I obtain random crashes in package glmnet (versions 2.0.10 and 2.0.13, at least), trying to run cv.glmnet with a ridge logistic regression. A reproducible example is provided below. As you will see, the behaviour depends on the chosen random seed.
The error occurs in cv.lognet() because sometimes nlami==0. This is due to the fact that the range of the global (not cross-validated) lambda sequence (i.e. [14.3;20.7] in the example below) is entirely smaller than the range of lambda on one of the folds (i.e. fold 4, [32.5; 22.4])
A possible fix would be to force nlami>=1 by changing the definition of which_lam as follows:
which_lam = lambda >= min(mlami, max(lambda))
This would avoid the crash, but not sure whether correctness of the results is ensured. Can anybody confirm or propose another fix?
NB: seems related to unresolved question cv.glmnet fails for ridge, not lasso, for simulated data with coder error
Reproducible example
library(glmnet)
x=structure(c(0.294819653005975, -0.755878041644385, -0.460947383309942,
-1.25359210780316, -0.643969512320233, -0.146301489038128, -0.190235360501265,
-0.778418128295596, -0.659228201713315, -0.589987067456389, 1.33064976036166,
-0.232480434360983, -0.374383490492533, -0.504817187501063, -0.558531620483801,
2.16732105550181, 0.238948891919474, -0.857229316573454, -0.673919980092841,
1.17924306872964, 0.831719897152008, -1.15770770325374, 2.54984789196214,
-0.970167597835476, -0.557900637238063, -0.432268012373971, 1.15479761345536,
1.72197312745038, -0.460658453148444, -1.17746101934592, 0.411060691690596,
0.172735774511478, 0.328416881299735, 2.13514661730084, -0.498720272451663,
0.290967756655844, -0.87284566376257, -0.652533179632676, -0.89323787137697,
-0.566883371886824, -1.1794485033936, 0.821276174960557, -0.396480750015741,
-0.121609740429242, -0.464060359619162, 0.0396628676584573, -0.942871230138644,
0.160331360905244, -0.369955203694528, -0.192318421900764, -1.39309898491775,
-0.264395753844046, 2.25142560078458, -0.897873918532094, -0.159680604037913,
-0.918027468751383, 0.43181753901048, 1.56060286954228, -0.617456504201816,
1.73106033616784, -0.97099289786049, -1.09325650121771, -0.0407358272757967,
0.553103582991963, 1.15479545417553, 0.36144086171342, -1.35507249278068,
1.37684903500442, 0.755599287825675, 0.820363089698391, 1.65541232241803,
-0.692008406375665, 1.65484854848556, -1.14659093945895), .Dim = c(37L, 2L))
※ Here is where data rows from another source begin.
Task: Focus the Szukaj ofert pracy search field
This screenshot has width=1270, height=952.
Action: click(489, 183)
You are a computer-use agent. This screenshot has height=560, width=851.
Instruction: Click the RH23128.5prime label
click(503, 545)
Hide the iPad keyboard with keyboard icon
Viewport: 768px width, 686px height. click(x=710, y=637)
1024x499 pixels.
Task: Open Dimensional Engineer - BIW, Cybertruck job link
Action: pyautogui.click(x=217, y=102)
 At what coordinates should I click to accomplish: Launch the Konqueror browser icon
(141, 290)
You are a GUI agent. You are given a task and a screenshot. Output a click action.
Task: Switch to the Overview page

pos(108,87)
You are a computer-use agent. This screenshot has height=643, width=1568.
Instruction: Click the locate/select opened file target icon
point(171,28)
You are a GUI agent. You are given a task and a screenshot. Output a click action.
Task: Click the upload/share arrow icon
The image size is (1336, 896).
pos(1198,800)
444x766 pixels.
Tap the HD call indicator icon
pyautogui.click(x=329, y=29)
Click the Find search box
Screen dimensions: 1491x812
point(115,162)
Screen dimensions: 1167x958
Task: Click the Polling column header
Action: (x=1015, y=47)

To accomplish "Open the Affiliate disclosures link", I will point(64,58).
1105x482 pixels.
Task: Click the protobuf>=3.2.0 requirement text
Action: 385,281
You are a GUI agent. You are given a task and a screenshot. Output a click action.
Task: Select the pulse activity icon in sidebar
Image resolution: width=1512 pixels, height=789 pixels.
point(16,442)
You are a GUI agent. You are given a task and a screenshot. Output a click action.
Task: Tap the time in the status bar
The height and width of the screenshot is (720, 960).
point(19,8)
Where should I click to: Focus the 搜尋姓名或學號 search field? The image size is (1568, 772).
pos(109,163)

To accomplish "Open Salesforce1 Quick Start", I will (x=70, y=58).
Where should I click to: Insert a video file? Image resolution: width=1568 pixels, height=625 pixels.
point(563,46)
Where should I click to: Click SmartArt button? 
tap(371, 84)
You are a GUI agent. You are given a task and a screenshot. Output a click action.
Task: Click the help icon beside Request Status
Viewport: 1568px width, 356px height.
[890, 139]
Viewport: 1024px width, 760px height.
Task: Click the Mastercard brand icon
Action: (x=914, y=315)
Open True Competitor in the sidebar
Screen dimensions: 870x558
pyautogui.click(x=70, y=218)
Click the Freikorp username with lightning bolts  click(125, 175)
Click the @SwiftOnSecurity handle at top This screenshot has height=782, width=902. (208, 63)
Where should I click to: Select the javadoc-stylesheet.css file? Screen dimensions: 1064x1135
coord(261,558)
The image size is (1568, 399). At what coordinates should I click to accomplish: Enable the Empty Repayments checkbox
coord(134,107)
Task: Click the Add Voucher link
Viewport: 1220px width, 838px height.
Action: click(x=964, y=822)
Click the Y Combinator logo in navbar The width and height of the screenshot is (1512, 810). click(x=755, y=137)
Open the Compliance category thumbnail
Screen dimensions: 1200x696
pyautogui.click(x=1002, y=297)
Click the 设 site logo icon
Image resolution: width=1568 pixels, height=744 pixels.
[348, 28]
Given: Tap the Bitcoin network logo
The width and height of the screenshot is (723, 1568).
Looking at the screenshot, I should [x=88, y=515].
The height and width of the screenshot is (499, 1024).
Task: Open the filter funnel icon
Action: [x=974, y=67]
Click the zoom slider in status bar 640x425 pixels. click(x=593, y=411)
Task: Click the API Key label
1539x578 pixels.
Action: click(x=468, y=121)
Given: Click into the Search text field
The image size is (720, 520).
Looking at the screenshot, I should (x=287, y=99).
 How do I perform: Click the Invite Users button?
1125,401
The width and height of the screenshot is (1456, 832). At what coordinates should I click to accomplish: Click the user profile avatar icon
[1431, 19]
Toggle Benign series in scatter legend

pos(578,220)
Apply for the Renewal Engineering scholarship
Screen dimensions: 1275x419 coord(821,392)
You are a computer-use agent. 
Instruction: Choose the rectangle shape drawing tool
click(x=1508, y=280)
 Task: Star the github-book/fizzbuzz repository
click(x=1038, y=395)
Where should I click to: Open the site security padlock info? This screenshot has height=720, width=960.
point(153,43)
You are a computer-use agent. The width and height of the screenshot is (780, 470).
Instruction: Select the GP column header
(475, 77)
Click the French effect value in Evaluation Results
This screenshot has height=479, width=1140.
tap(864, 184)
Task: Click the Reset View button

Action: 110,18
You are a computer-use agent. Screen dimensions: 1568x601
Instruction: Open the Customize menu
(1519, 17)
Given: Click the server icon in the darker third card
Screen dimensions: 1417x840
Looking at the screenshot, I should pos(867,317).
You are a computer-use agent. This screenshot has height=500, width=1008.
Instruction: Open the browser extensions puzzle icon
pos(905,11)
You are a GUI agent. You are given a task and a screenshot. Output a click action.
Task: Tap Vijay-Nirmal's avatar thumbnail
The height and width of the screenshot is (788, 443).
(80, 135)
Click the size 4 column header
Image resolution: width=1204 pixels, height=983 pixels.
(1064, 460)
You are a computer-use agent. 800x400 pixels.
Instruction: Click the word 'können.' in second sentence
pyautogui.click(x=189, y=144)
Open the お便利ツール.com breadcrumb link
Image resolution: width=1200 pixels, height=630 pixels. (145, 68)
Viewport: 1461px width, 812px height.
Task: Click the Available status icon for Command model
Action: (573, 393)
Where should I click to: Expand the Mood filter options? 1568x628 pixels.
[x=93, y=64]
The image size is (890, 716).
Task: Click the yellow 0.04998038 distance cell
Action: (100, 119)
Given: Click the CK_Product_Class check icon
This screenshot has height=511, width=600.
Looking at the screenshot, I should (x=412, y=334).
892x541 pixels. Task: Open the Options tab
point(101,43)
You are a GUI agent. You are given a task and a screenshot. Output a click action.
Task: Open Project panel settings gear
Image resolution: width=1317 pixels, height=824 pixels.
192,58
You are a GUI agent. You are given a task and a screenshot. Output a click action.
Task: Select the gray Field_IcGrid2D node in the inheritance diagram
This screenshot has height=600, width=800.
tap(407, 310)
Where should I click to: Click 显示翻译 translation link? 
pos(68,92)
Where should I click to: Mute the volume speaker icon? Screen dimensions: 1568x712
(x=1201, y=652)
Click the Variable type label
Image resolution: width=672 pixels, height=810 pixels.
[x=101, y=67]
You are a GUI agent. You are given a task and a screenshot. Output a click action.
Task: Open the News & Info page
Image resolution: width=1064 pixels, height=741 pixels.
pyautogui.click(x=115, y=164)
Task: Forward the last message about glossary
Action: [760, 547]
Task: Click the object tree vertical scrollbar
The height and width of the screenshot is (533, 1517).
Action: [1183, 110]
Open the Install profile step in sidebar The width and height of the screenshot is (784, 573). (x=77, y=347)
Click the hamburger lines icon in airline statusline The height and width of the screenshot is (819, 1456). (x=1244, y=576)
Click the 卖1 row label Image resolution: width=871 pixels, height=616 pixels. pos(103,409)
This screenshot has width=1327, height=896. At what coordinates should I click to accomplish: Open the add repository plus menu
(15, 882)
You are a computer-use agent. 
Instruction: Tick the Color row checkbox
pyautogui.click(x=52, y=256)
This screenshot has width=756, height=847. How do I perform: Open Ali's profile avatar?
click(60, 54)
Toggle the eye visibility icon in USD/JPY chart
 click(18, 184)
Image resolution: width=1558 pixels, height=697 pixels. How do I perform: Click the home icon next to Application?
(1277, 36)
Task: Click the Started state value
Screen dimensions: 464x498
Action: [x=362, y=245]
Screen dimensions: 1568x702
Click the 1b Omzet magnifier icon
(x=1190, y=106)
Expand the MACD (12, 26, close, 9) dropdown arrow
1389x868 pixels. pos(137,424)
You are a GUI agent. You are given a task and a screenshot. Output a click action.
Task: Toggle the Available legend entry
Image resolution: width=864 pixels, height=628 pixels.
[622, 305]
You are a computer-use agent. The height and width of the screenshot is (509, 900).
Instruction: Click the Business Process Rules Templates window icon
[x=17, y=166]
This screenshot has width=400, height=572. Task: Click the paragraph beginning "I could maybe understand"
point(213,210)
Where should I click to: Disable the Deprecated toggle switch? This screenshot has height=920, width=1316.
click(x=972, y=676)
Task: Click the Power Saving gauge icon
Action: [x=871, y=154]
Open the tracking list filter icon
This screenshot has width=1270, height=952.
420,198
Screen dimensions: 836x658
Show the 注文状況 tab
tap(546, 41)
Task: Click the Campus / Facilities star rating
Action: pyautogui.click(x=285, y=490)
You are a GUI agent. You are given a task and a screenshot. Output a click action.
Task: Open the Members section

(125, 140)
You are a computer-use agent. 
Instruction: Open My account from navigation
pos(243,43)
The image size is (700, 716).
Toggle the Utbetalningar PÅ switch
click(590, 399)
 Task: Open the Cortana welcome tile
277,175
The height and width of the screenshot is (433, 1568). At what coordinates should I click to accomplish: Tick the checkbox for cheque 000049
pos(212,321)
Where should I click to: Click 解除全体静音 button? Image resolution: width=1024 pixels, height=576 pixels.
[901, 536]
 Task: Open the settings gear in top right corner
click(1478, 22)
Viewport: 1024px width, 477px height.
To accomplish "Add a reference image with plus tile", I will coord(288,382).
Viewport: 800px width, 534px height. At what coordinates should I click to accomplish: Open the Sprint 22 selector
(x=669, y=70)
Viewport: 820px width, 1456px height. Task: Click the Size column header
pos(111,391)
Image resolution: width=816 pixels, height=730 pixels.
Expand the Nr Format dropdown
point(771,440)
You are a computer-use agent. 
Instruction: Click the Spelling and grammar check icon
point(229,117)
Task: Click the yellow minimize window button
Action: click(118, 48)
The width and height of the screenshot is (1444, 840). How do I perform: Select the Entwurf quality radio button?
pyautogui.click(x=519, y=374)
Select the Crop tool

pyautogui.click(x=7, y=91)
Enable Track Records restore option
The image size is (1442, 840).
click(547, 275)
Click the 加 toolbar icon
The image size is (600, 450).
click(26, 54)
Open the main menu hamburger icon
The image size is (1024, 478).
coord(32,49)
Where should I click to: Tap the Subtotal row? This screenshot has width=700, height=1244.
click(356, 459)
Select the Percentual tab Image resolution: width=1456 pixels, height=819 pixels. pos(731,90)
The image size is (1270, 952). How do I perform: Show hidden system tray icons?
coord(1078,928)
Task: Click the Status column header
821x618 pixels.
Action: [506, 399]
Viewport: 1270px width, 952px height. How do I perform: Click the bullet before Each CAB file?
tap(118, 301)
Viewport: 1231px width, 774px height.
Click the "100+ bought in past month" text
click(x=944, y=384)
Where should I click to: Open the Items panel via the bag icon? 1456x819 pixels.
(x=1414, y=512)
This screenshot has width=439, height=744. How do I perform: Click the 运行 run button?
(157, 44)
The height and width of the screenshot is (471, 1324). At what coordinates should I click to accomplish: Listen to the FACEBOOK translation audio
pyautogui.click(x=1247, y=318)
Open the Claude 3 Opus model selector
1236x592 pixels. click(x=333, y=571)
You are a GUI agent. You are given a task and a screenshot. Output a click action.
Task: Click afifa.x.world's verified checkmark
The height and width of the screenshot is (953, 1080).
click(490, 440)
# NB: x is already standardized
print(apply(x,2,mean))
print(apply(x,2,sd))
y=c(TRUE, FALSE, TRUE, FALSE, FALSE, TRUE, FALSE, FALSE, FALSE,
FALSE, FALSE, TRUE, FALSE, TRUE, TRUE, FALSE, FALSE, FALSE, FALSE,
TRUE, FALSE, FALSE, FALSE, FALSE, FALSE, FALSE, TRUE, FALSE,
TRUE, FALSE, FALSE, TRUE, TRUE, FALSE, FALSE, FALSE, FALSE)
# NB: y is moderately unbalanced
print(table(y))
# This works OK (with a warning):
set.seed(3)
m = cv.glmnet(x, y, family = "binomial", alpha = 0, standardize = FALSE, type.measure = "class", nfolds = 5)
# This crashes:
set.seed(1)
m = cv.glmnet(x, y, family = "binomial", alpha = 0, standardize = FALSE, type.measure = "class", nfolds = 5)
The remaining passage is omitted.